Alessandro D'Aquila

La ricerca artistica di Alessandro D'Aquila ruota attorno alle immagini della cultura contemporanea e alla loro comprensione, accessibile ad alcuni e preclusa ad altri: utilizzando forme estremamente semplificate affiancate dall'alfabeto Braille, l'artista intende far riflettere sulla possibilità di comprensione di un'immagine.
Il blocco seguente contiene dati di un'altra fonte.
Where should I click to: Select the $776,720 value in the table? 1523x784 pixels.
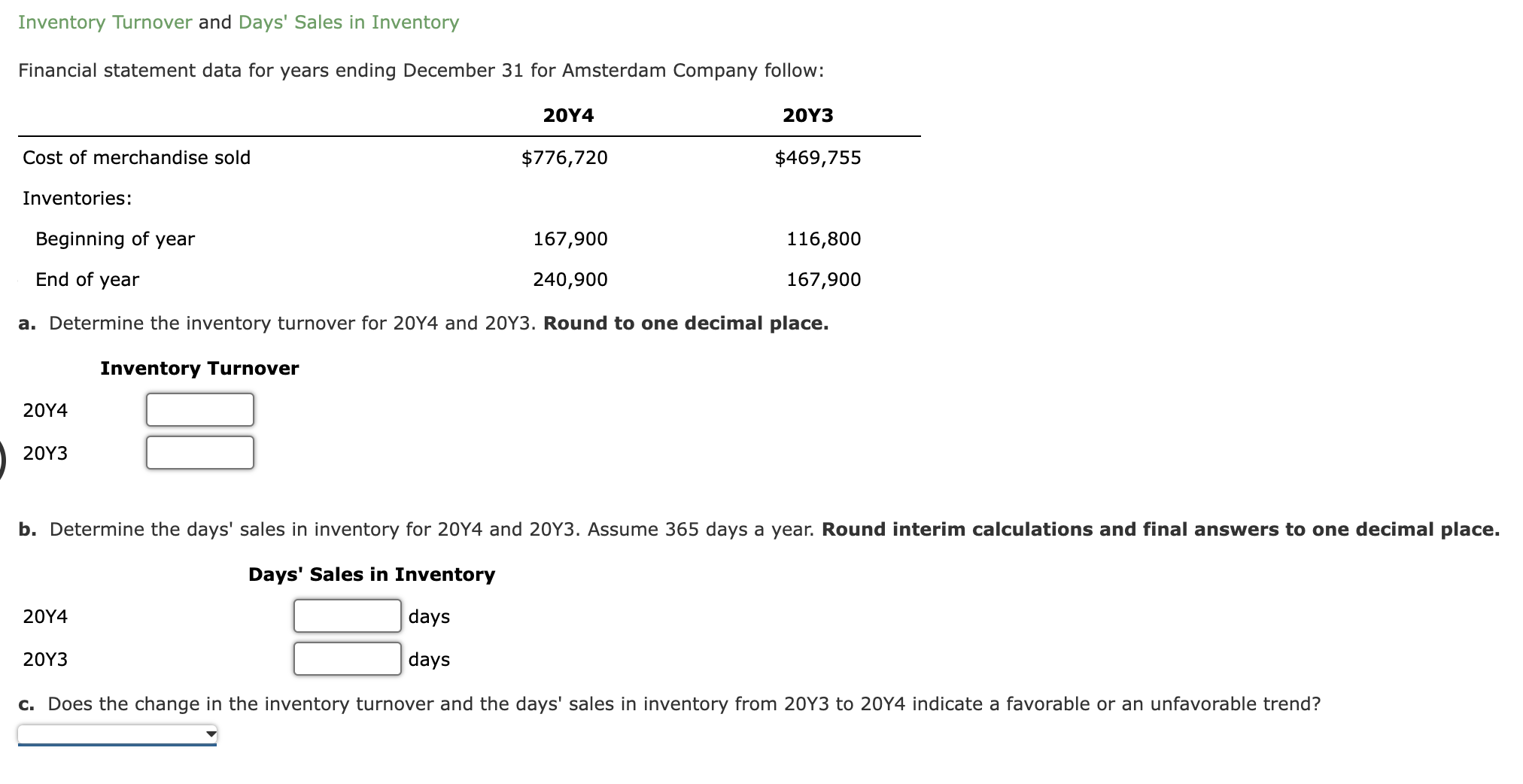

L'uso dell'alfabeto Braille all’interno di un'opera d'arte provoca un senso di smarrimento nella maggior parte degli spettatori vedenti, incapaci di leggerlo, mettendoli davanti, in questo modo, all'esperienza delle persone non vedenti, costrette ogni giorni a confrontarsi con una realtà che difficilmente li include.

Questo interesse per la comprensibilità delle immagini si ritrova nelle sue serie, come le Polaroid Sintetiche, in cui D'Aquila scatta e in seguito ritocca le fotografie con acrilico o olio, semplificando le forme, agendo allo stesso modo in cui la memoria agisce sui ricordi, sbiadendoli e unendoli ad altri.
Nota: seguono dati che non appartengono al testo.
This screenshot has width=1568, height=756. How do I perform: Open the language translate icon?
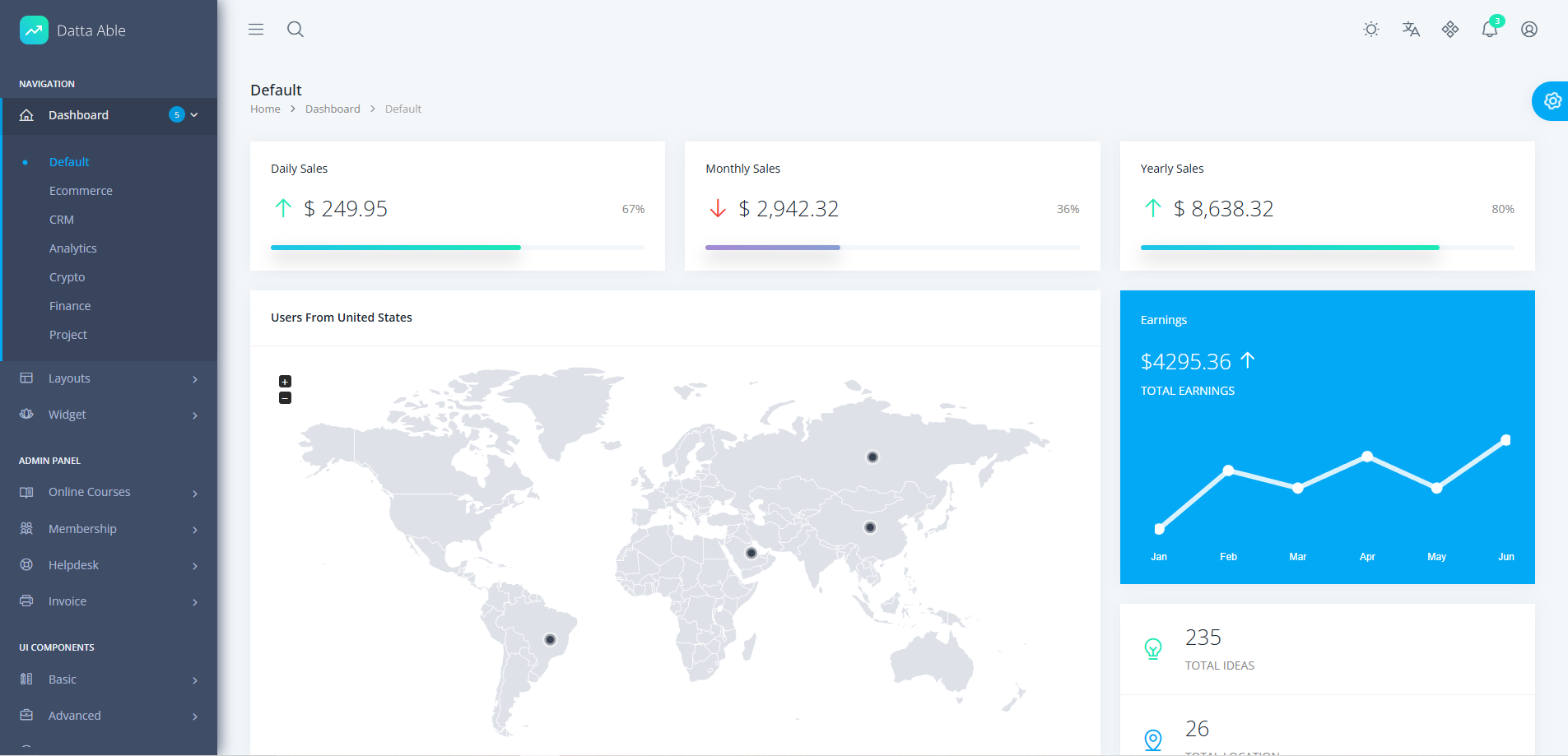[x=1411, y=30]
In Ritratti senza volto, D'Aquila decontestualizza e semplifica allo stremo i soggetti, mantenendo esclusivamente i dettagli che li rendono riconoscibili; in Loghi comuni realizza una serie dedicata ai loghi dei grandi brand che costituiscono il linguaggio condiviso dell'uomo moderno; infine, Paesaggi sintetici sono rappresentazioni estremamente grafiche e semplificate di paesaggi di vario genere.

“Vorrei rendere l’arte visiva non adatta a chi vede ma a chi guarda.”